## WORK ORDER
The required answer is the data below, restated word for word with images omitted.
------------------------------------------------------------
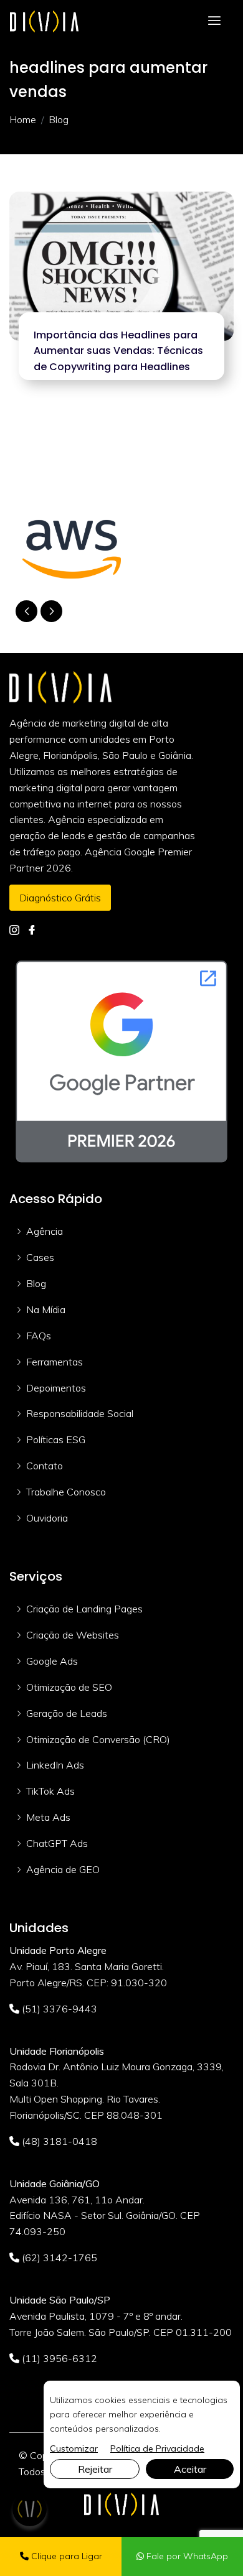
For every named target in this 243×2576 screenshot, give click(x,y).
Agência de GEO (63, 1869)
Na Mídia (45, 1309)
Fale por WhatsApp (186, 2556)
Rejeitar (95, 2469)
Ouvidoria (47, 1518)
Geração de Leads (66, 1713)
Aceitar (190, 2469)
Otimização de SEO (69, 1687)
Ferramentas (54, 1361)
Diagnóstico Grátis (60, 897)
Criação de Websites (72, 1635)
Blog (36, 1283)
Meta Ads (48, 1817)
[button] (51, 611)
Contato (44, 1465)
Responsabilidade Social (79, 1413)
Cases (40, 1257)
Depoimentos (56, 1388)
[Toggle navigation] (214, 20)
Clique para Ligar (65, 2556)
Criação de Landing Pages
------------------------------------------------------------
## WRITTEN ANSWER
For every named target in this 243×2576 screenshot, give click(x,y).
Agência de GEO (63, 1869)
Na Mídia (45, 1309)
Fale por WhatsApp (186, 2556)
Rejeitar (95, 2469)
Ouvidoria (47, 1518)
Geração de Leads (66, 1713)
Aceitar (190, 2469)
Otimização de SEO (69, 1687)
Ferramentas (54, 1361)
Diagnóstico Grátis (60, 897)
Criação de Websites (72, 1635)
Blog (36, 1283)
Meta Ads (48, 1817)
[button] (51, 611)
Contato (44, 1465)
Responsabilidade Social (79, 1413)
Cases (40, 1257)
Depoimentos (56, 1388)
[Toggle navigation] (214, 20)
Clique para Ligar (65, 2556)
Criação de Landing Pages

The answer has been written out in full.